* [Text section]
-- start --

Sunday, 14 October 2012

Welles

History of Cinema
Term Paper


Orson Welles

The term 'genius' was applied to him from the cradle, first by the man who would vie with Orson's father to nurture the talent all agreed resided in the fragile boy.(Leaming, 3)
George Orson Welles was born in Kenosha, Wisconsin on May 6, 1915. He was the second son of Richard Head Welles, an inventor, and his wife Beatrice Ives, a concert pianist. His mother was the child of a wealthy family. She had been brought up to revere artistic achievements, and began playing the piano, professionally, only after her marriage broke up when Orson was six. A local doctor, Russian-Jewish orthopedist named Maurice Bernstein, who was a passionate admirer of Mrs. Welles, on first sight of the infant Orson declared him to be without a doubt a genius. Bernstein showered Orson with gifts and virtually took over the direction of his life, to such an extent that Orson called him 'Dadda'.

-- end --

* [Aim]
Do the following statements agree with the term paper on Orson Welles above? Answer yes or no for each and quote the words of the text that decide it.
(a) Orson Welles was the eldest son of Richard Head Welles.
(b) Beatrice Ives played the piano professionally only after her marriage broke up.
(c) Orson called Maurice Bernstein 'Dadda'.

* [Supplied information]
-- start --

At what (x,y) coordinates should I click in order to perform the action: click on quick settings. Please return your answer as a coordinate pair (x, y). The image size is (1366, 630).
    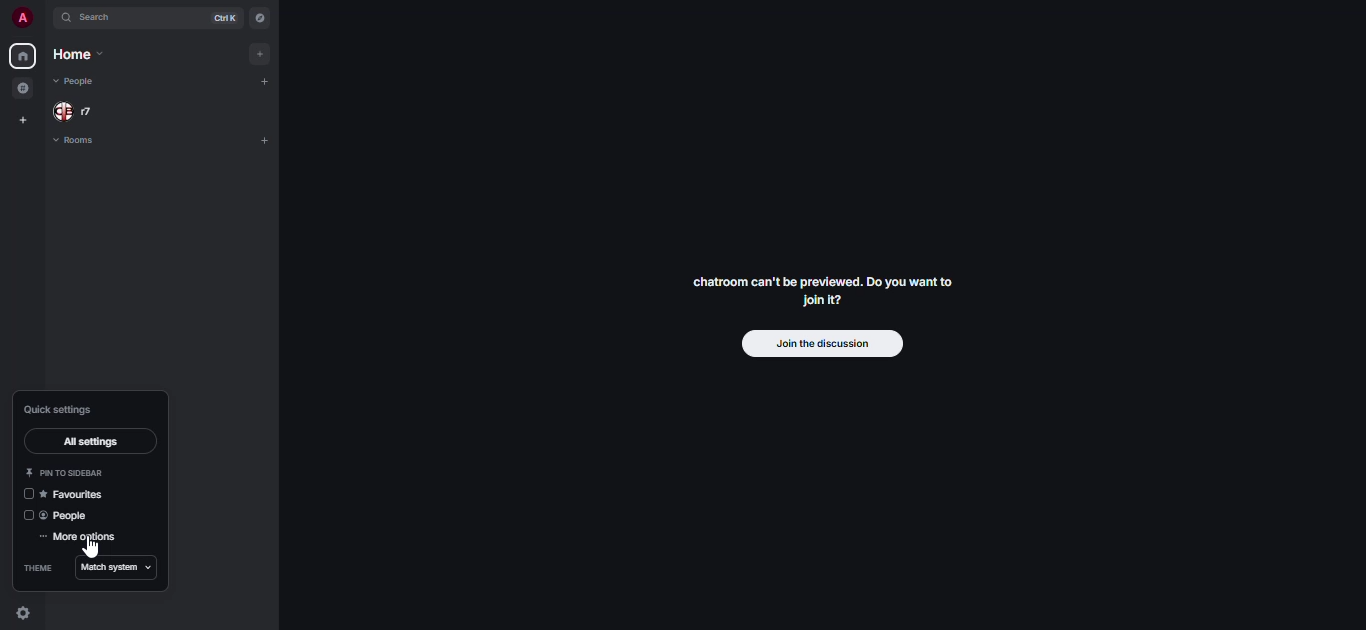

-- end --

* [Reply]
(a) No: "He was the second son of Richard Head Welles"
(b) Yes: "began playing the piano, professionally, only after her marriage broke up when Orson was six"
(c) Yes: "Orson called him 'Dadda'"